Give again only what runs from the line with "This screenshot has height=691, width=937." to the final line of the entries below, exactly as written and without pictures.

*** Data in this exercise Section Begins ***

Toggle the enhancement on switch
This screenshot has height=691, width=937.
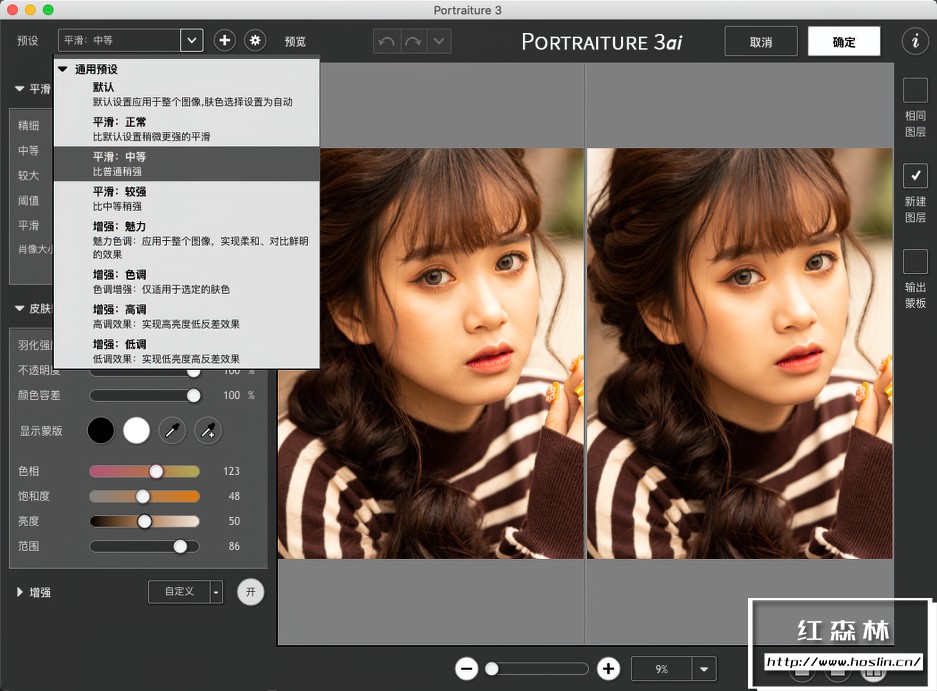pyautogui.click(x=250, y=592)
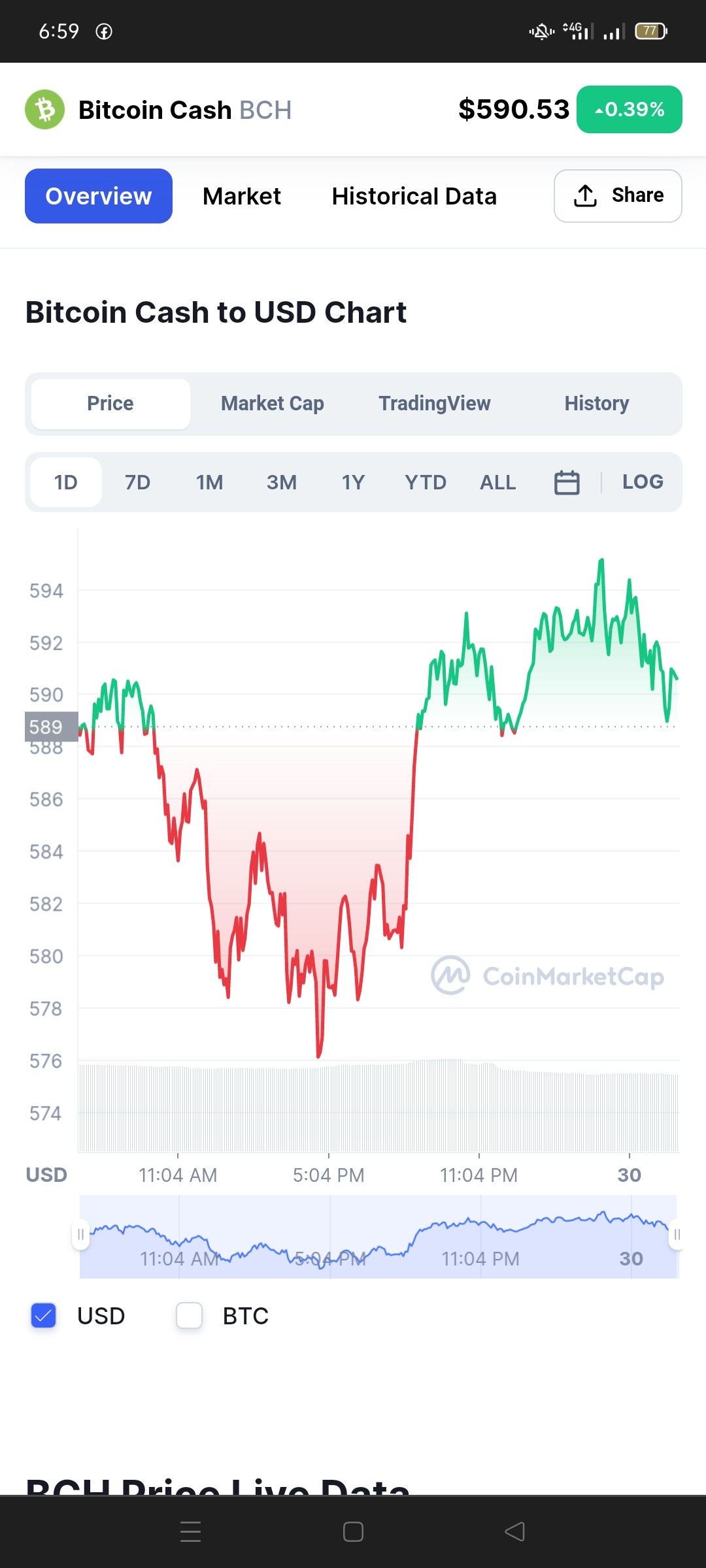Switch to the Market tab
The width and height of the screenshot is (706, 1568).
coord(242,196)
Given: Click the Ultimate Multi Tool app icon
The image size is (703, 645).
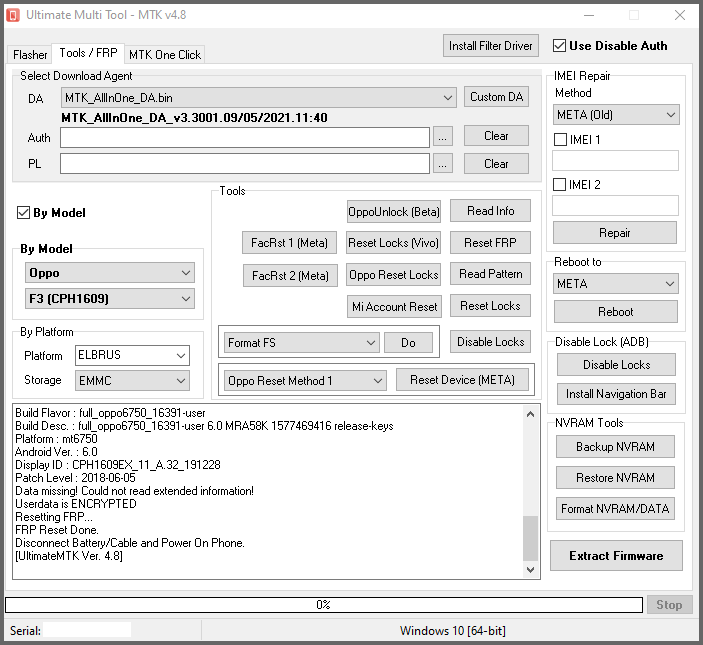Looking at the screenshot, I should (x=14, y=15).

*** Data in this exercise Section Ends ***

■ Exercise solution
This screenshot has height=691, width=937.
pyautogui.click(x=250, y=592)
Switch to the Market tab
The width and height of the screenshot is (706, 1568).
coord(242,196)
Given: Click the Ultimate Multi Tool app icon
The image size is (703, 645).
Looking at the screenshot, I should (x=14, y=15).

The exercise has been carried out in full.